Lewis and Clark County explains how historic preservation works
Historic status in Helena can trigger a separate review, shape demolition and renovation costs, and open tax credits, grants, and local oversight for owners.

On Sept. 26, 2022, Helena’s Historic Preservation Officer recommended denial of a demolition, and Preserve Montana publicly backed that position. A demolition bid for a Helena building in a historic district does not stop with the owner.
Who decides what gets protected
Historic preservation in Helena and Lewis and Clark County runs through the Helena/Lewis & Clark County Historic Preservation Commission. The commission promotes preservation of historic and prehistoric sites, structures, objects, buildings, and districts. It also reviews development in historic districts and work that affects historic properties, then advises the city, county, planning board, zoning commission, and board of adjustment.
That local system is tied to the Certified Local Government program, a support program for local historic preservation funded by the National Park Service and managed by the Montana State Historical Society. The program links state and local governments with federal partners, provides technical preservation advice, and directs 10% of its federal funding to cities, towns, and counties committed to preservation.
The separate Lewis and Clark County Heritage Preservation and Tourism Development Council adds another layer. Its bylaws were adopted in April 2012, and the council has seven members serving three-year terms. Its role is to preserve the history and prehistory of Lewis and Clark County through artifacts, papers, stories, places, and images.
What counts as historic here
Helena has twelve designated historic districts and forty-two individually listed National Register of Historic Places properties. Beyond those named places, the city also recognizes many contributing buildings that help define older neighborhoods and commercial blocks.
These districts and properties recognize national, state, and local architectural, historical, social, and cultural values. They also create a sense of place, support heritage tourism, and can help unlock federal tax credits, local tax abatement, and rehabilitation grants. Helena’s code states that historic districts are not meant to hinder development but to create opportunity.

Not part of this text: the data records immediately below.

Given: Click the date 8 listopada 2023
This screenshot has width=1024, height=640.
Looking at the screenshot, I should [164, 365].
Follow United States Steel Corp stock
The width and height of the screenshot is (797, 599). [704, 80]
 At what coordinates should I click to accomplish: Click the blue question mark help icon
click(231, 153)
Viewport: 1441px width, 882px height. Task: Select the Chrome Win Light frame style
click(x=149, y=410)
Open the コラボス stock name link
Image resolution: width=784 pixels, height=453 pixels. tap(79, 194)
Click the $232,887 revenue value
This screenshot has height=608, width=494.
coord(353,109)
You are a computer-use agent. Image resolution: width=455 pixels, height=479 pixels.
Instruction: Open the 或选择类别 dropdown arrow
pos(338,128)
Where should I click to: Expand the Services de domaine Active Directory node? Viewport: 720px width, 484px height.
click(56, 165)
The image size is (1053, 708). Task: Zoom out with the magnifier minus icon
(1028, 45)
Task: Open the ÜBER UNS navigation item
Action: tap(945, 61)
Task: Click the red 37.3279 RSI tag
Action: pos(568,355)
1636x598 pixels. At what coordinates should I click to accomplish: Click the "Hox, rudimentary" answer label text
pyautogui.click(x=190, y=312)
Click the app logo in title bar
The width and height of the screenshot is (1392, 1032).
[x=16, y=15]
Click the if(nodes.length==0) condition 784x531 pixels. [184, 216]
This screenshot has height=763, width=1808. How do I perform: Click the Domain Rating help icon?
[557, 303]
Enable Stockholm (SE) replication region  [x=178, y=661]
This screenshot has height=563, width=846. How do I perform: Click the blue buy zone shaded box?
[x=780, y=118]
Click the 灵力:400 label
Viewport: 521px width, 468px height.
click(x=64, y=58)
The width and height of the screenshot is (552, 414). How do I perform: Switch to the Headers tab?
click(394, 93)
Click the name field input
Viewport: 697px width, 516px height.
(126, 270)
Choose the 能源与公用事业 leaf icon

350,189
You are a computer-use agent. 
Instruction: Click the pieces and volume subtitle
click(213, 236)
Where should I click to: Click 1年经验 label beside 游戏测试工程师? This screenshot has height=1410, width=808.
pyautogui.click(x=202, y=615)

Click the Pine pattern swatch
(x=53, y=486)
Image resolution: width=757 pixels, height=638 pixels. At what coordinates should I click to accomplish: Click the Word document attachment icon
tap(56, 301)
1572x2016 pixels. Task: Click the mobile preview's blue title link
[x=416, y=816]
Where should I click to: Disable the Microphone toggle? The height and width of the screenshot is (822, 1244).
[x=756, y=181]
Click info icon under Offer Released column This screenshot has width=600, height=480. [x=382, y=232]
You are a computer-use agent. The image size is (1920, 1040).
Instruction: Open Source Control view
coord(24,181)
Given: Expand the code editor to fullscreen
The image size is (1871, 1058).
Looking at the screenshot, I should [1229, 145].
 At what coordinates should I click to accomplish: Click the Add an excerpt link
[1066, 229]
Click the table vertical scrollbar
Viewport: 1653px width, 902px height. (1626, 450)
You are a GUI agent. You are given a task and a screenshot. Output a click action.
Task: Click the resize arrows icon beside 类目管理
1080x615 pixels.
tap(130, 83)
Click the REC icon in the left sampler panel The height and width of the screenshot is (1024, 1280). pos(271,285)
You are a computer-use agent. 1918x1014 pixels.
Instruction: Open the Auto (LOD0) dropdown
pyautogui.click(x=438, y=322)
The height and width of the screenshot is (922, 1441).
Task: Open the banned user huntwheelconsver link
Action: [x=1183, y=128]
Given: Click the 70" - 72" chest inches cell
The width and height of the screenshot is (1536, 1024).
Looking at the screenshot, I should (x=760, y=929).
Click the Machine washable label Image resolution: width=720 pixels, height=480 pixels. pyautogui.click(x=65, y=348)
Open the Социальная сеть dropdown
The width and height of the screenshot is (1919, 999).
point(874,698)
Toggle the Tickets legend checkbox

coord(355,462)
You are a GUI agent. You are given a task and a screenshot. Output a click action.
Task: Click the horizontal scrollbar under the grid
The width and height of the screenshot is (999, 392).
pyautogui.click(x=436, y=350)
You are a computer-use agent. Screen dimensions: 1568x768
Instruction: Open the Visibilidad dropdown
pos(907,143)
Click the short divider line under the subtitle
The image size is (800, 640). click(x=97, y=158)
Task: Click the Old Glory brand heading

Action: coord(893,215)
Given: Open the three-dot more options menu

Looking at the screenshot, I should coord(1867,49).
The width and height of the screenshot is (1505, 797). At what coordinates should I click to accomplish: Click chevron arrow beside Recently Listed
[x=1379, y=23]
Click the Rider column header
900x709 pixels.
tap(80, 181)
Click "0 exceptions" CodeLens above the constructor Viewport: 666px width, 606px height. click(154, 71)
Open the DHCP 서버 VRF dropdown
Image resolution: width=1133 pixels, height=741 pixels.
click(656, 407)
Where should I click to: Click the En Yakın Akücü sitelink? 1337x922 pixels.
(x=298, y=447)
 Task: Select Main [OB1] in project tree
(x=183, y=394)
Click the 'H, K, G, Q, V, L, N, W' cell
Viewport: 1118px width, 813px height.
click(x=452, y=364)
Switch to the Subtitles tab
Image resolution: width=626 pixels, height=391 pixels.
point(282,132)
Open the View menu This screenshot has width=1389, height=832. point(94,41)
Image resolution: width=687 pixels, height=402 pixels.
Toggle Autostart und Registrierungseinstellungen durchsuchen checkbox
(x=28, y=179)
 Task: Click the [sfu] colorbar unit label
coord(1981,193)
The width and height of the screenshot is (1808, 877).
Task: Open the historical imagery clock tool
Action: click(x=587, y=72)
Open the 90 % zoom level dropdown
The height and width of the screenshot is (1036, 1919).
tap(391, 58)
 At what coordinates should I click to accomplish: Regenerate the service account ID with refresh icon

Helena’s demolition-review ordinance says officials weigh architectural, historical, social, and cultural values. A building can be ordinary in appearance and still matter because of its role in a block, a neighborhood, or the city’s social history.
The standards that guide the review
The commission uses both the Secretary’s Standards and local standards when it reviews work. Those local standards are not one-size-fits-all: Lewis and Clark County uses separate downtown and neighborhood preservation standards to interpret what the broader rules mean on the ground.
A project in Downtown Helena is not judged exactly the same way as a remodel in a neighborhood district. A façade change, an addition, new windows, or a demolition proposal can be treated differently depending on where the building sits and what district standards apply. Review turns on whether the change fits the district’s architectural and historical character.
Any structure listed on the National Register or located in a historic district goes through a separate application process and is reviewed by the Historic Preservation Officer. The preservation review can sit alongside, and sometimes ahead of, the normal building-permit path.
What this means for owners and developers
The city’s preservation rules affect money, timing, and reuse. If a property is in a historic district or is individually listed, the owner may face extra paperwork and a second review before demolition or major alteration moves forward. That can extend permit timelines, but it can also open financing tools that do not exist for ordinary buildings.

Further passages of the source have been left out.